[EXTRAIT DU TEXTE]
--------
Je commence par le première, ou plutôt par rappeler la première puisque vous la connaissez. La première, elle est très simple. Bergson a une idée qui assigne en même temps la démarche de la philosophie, à savoir : le monde dans lequel on vit, c’est un monde de mélanges. C’est un monde de mélanges, les choses, elles sont toujours mélangées. Tout se mélange. Dans l’expérience, il n’y a que des - comment dirait-on ? - il n’y a que des mixtes. Il y a des mélanges de ceci et de cela. Ce qui vous est donné, c’est ces mélanges.
Bon. Est-ce que je peux dire que la chose se divise en plusieurs tendances pures ? Non, non. Déjà à ce niveau, vous devez sentir, le pur, il n’y en a jamais qu’un. Ce que je dois faire quand j’analyse quelque chose, c’est diviser la chose en une tendance pure qui l’entraîne, qui entraîne la chose, et quoi ? Une autre tendance pure ? On pourrait dire comme ça. Mais en fait, ça se passe jamais comme ça. Une chose se décompose en une tendance pure qui l’entraîne et une impureté qui la compromet, une impureté qui l’arrête. Et en plusieurs, hein, c’est pas forcément deux. Mais faire une bonne analyse, c’est découvrir une tendance pure et une impureté qui jouent l’une par rapport à l’autre. Bon, ça devient plus intéressant, c’est en sens que l’intuition est une véritable analyse, analyse des mixtes. Or, qu’est-ce que nous dit Bergson ? C’est que, c’est très curieux mais, rien que dans le monde de la perception, c’est tout le temps comme ça, parce que ce qui nous est donné, c’est toujours des mixtes d’espace et de temps. Et que c’est catastrophique pour le mouvement ça, pour la compréhension du mouvement.
--------
[DONNÉES FOURNIES]
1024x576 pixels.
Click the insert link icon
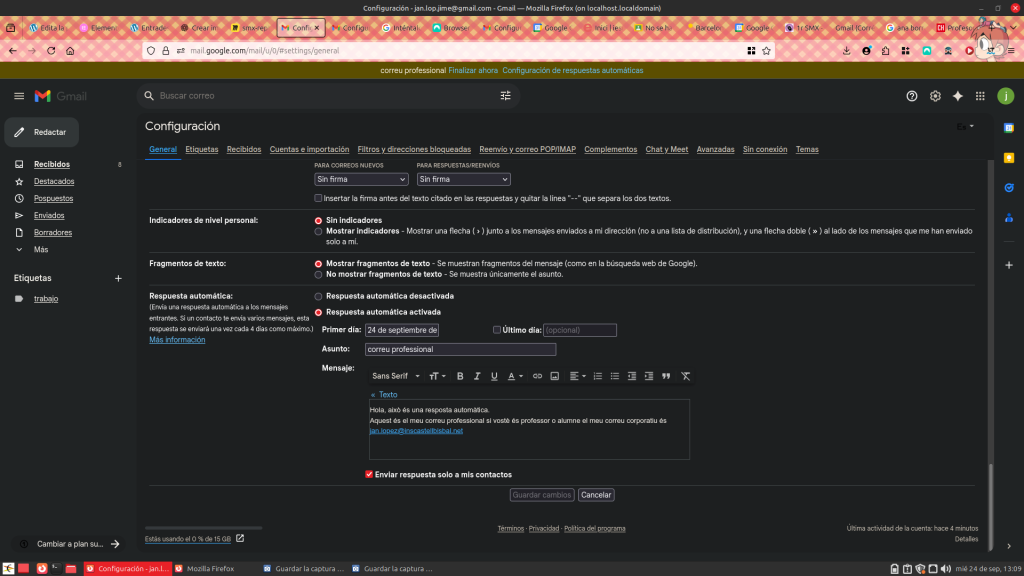(537, 376)
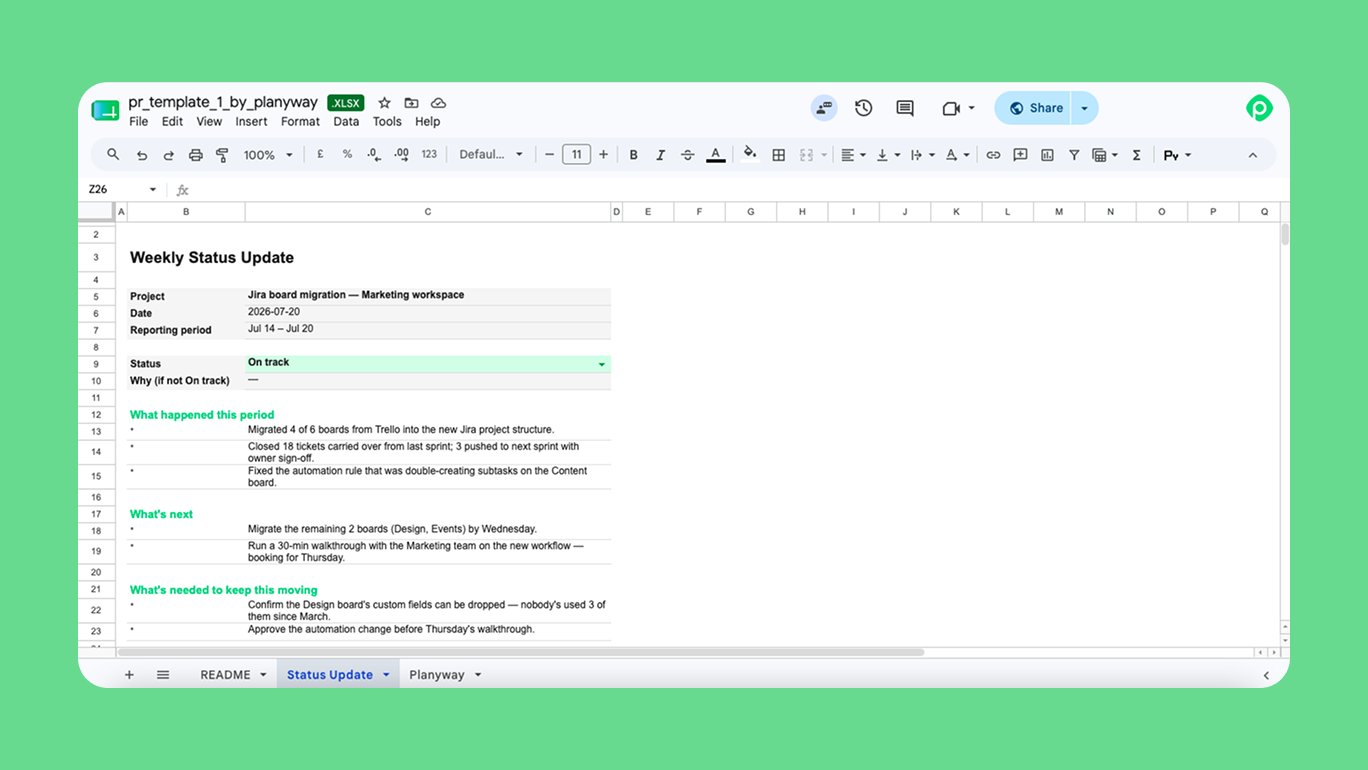Click the print icon in toolbar

(196, 155)
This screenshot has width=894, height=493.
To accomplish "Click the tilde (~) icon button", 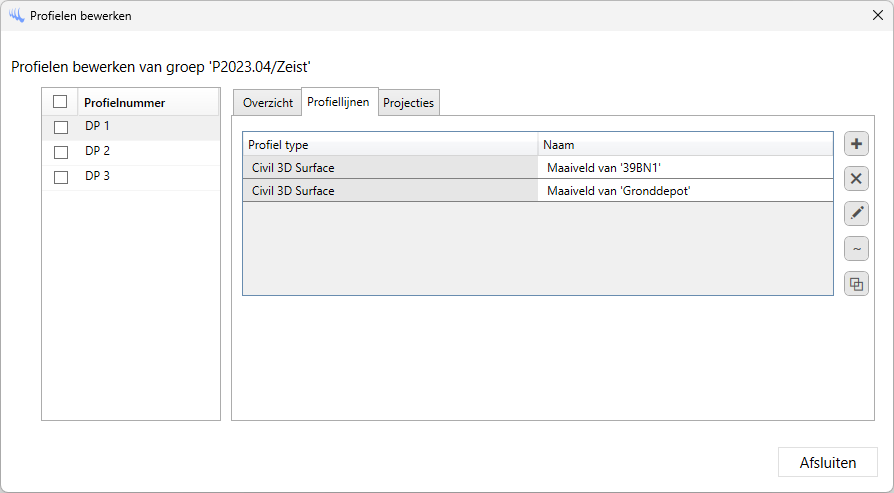I will 856,249.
--------
[TRAVAIL DEMANDÉ]
(1) Dites si chacun de ces énoncés s'accorde avec l'extrait sur Bergson, en répondant par oui ou par non et en citant à l'identique les mots du texte qui tranchent : (a) Bergson voit le monde dans lequel on vit comme un monde de mélanges ; (b) une chose se divise en plusieurs tendances pures ; (c) ce qui nous est donné dans la perception, ce sont des mixtes d'espace et de temps.
(2) Reproduisez à l'identique le passage de l'extrait sur Bergson qui commence par « Je commence par » et va jusqu'à « c’est ces mélanges. ».
Les données n'interviennent pas dans cet exercice.

[CORRIGÉS COMPLETS]
(1)
(a) Oui : « le monde dans lequel on vit, c’est un monde de mélanges ».
(b) Non : « Est-ce que je peux dire que la chose se divise en plusieurs tendances pures ? Non, non. »
(c) Oui : « ce qui nous est donné, c’est toujours des mixtes d’espace et de temps ».

(2)
Je commence par le première, ou plutôt par rappeler la première puisque vous la connaissez. La première, elle est très simple. Bergson a une idée qui assigne en même temps la démarche de la philosophie, à savoir : le monde dans lequel on vit, c’est un monde de mélanges. C’est un monde de mélanges, les choses, elles sont toujours mélangées. Tout se mélange. Dans l’expérience, il n’y a que des - comment dirait-on ? - il n’y a que des mixtes. Il y a des mélanges de ceci et de cela. Ce qui vous est donné, c’est ces mélanges.